> DATA FOR THE TASK
- - -

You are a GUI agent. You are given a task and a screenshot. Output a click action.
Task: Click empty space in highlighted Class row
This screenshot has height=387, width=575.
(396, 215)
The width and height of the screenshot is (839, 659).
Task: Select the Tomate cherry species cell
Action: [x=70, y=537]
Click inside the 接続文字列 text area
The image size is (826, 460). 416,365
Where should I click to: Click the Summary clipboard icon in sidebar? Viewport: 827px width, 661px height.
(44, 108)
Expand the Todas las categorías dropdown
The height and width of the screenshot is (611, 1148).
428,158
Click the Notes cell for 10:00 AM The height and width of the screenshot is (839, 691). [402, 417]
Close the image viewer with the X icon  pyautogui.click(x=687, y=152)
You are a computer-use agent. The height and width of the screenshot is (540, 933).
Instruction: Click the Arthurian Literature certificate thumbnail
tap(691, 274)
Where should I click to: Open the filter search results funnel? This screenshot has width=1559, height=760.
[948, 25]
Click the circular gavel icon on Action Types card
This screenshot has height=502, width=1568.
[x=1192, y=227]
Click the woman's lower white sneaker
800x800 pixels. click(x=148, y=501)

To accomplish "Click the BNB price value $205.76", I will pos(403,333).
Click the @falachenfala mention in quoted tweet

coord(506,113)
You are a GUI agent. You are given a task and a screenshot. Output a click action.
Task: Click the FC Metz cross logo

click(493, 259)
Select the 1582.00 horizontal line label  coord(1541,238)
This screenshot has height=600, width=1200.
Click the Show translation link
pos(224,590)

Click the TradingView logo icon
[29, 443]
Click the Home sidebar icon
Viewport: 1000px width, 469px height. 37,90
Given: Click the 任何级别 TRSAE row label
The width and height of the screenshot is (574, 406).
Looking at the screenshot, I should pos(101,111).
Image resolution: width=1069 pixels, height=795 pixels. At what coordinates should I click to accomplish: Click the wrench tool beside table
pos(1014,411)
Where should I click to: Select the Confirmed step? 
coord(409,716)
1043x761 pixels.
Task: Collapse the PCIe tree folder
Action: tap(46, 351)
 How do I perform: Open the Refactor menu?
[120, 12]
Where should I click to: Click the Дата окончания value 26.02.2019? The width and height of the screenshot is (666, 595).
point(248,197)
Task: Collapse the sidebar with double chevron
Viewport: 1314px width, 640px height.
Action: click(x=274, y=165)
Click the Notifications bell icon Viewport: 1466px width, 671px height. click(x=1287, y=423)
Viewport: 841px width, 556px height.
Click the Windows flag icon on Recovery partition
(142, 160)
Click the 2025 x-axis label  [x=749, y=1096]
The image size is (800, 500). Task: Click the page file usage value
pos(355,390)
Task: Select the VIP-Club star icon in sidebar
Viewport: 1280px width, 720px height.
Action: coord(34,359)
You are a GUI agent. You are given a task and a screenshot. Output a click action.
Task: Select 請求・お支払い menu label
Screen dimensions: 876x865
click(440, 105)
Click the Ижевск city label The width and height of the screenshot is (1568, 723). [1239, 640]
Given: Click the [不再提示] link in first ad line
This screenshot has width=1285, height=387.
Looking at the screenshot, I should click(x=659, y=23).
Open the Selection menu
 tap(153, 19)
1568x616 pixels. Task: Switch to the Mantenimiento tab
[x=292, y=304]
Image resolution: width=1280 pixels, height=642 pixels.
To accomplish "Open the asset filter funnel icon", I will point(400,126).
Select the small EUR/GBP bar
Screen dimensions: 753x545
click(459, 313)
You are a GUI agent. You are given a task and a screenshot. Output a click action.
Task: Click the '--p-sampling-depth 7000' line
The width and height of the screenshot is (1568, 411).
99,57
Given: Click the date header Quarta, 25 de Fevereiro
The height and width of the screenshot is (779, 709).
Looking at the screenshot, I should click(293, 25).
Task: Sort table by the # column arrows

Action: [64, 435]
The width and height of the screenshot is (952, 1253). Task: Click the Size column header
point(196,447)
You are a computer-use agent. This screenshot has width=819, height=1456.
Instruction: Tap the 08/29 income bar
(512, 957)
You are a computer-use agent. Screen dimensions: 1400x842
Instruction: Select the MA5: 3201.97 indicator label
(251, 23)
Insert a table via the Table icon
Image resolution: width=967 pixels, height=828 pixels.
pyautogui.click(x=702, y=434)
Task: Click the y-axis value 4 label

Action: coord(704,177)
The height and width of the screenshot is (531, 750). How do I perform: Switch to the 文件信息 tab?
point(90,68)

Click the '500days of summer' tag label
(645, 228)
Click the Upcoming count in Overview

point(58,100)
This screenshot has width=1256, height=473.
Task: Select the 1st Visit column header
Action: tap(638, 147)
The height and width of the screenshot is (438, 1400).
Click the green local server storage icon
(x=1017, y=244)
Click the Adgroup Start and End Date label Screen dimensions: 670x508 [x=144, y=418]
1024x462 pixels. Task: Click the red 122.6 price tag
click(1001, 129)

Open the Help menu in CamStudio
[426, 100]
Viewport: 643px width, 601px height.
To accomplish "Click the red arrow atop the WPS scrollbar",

- - -

> TASK STATEMENT
Copy the records above exactly, beginning at the line that contains "Where should I click to: Select" and stopping after the line that contains "Task: Click the '--p-sampling-depth".

> SOLUTION TO THIS PROBLEM
Where should I click to: Select the Confirmed step? 
coord(409,716)
1043x761 pixels.
Task: Collapse the PCIe tree folder
Action: tap(46, 351)
 How do I perform: Open the Refactor menu?
[120, 12]
Where should I click to: Click the Дата окончания value 26.02.2019? The width and height of the screenshot is (666, 595).
point(248,197)
Task: Collapse the sidebar with double chevron
Viewport: 1314px width, 640px height.
Action: click(x=274, y=165)
Click the Notifications bell icon Viewport: 1466px width, 671px height. click(x=1287, y=423)
Viewport: 841px width, 556px height.
Click the Windows flag icon on Recovery partition
(142, 160)
Click the 2025 x-axis label  [x=749, y=1096]
The image size is (800, 500). Task: Click the page file usage value
pos(355,390)
Task: Select the VIP-Club star icon in sidebar
Viewport: 1280px width, 720px height.
Action: coord(34,359)
You are a GUI agent. You are given a task and a screenshot. Output a click action.
Task: Select 請求・お支払い menu label
Screen dimensions: 876x865
click(440, 105)
Click the Ижевск city label The width and height of the screenshot is (1568, 723). [1239, 640]
Given: Click the [不再提示] link in first ad line
This screenshot has width=1285, height=387.
Looking at the screenshot, I should click(x=659, y=23).
Open the Selection menu
 tap(153, 19)
1568x616 pixels. Task: Switch to the Mantenimiento tab
[x=292, y=304]
Image resolution: width=1280 pixels, height=642 pixels.
To accomplish "Open the asset filter funnel icon", I will point(400,126).
Select the small EUR/GBP bar
Screen dimensions: 753x545
click(459, 313)
You are a GUI agent. You are given a task and a screenshot. Output a click action.
Task: Click the '--p-sampling-depth 7000' line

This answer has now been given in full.